Etre sans-abri n’est pas un crime. Les responsables de cette annonce parlent d’une personne comme d’une cible qui doit être ” repérée “ et transmise à quelque service d’ordre, s’offusque Daria.
Ces annonces sont un exemple d’une répression qui expose une personne sans abri à un risque d’expulsion, de déplacement ou de détention.
Je voudrais essayer d’expliquer pourquoi de telles pratiques arbitraires sont néfastes en termes de réduction du nombre de sans-abris et ne mèneront jamais à une solution du problème, poursuit Daria Baibakova.
La contrainte
En sociologie, il existe le terme ” contrôle social “. Il s’agit d’un processus par lequel le comportement des gens est régulé. Aucune société ne peut exister sans normes et règles de conduite. Elles sont nécessaires pour maintenir l’ordre et l’interaction entre les personnes.
Propices à interprétation, elles peuvent devenir abusives. En ce sens, souvent, ces méthodes de contrôle social sont utilisées à l’égard des sans-abris dans la rue, car leur présence esthétique déplait, sans que personne ne se pose la question du pourquoi ?

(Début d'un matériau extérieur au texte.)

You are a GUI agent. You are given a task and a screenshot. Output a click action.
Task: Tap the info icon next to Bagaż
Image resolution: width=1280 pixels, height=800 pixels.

Dans de telles interactions, les sans-abris ne sont jamais sur un pied d’égalité avec ceux qui les stigmatisent, souligne Daria. Une personne sans abri est sans défense, vulnérable et dépendante.
Propre en ordre
Le contrôle social comme moyen d’influencer le comportement des gens est souvent basé sur la force, la personne incriminée n’a pas le droit de choisir, d’obéir ou non, pas le droit de refuser.
L’exemple des annonces dans les gares de Moscou est très clair, c’est un contrôle social basé sur la délation impliquant le citoyen lambda, le pouvoir de la police et de la sécurité de la gare. Le voyageur qui dénonce la présence du sans-abri devient complice bénévole de cette répression.
Quel effet ?
Est-ce que ces chasses aux plus pauvres permettent une diminution du sans-abrisme ? demande Daria Baibakova. La réponse est non, bien évidemment non.
Il existe un article intéressant rédigé par des policiers soviétiques, qui analyse l’efficacité des lois sur le parasitisme et le vagabondage en URSS. Les auteurs concluent que cette approche n’a eu aucun effet sur la réduction du sans-abrisme. Les sans-abris entamaient des allers et retours – rue – prison – rue –. Car en l’absence d’un système d’assistance, ni l’individu, ni l’État n’avaient d’autres alternatives que ces absurdes va-et-vient.
Aujourd’hui, nous en sommes presque encore là.
A l’évidence, expulser les gens des gares par la police ne résoudra pas le problème du sans-abrisme. Mais le but des autorités ferroviaires n’est absolument pas celui-ci, simplement ils désirent que le sans-abri ne se réfugie plus dans leurs gares.
Une situation péjorée
C’est une honte que les chemins de fer russes aient trouvé les ressources nécessaires pour enregistrer et diffuser ces annonces, impliquer les employés et les voyageurs de la gare et parvenir à un accord avec la police pour des méthodes inefficaces et inhumaines qui n’aideront en rien la population paupérisée, dit encore Daria.
Cet argent aurait pu servir à créer un espace où un travailleur social pourrait s’asseoir et prodiguer conseil et aide à ceux qui en ont besoin.
Si l’Etat veut que le sans-abrisme diminue, il faut, dans un premier temps, créer les structures d’accueil et de réhabilitation, puis s’attaquer à la cause majeure du sans-abrisme, l’enregistrement des citoyens.
Et n’oubliez pas ceci, conclut Daria Baibakova, lorsque vous entendez : “Si vous repérez des sans-abris contactez les services de sécurité de la gare, contactez la police”. Il n’est absolument pas nécessaire d’avertir ces instances. Demandez plutôt à la personne en souffrance de quel type de soutien elle a besoin et transmettez-lui un dépliant de Nochlechka.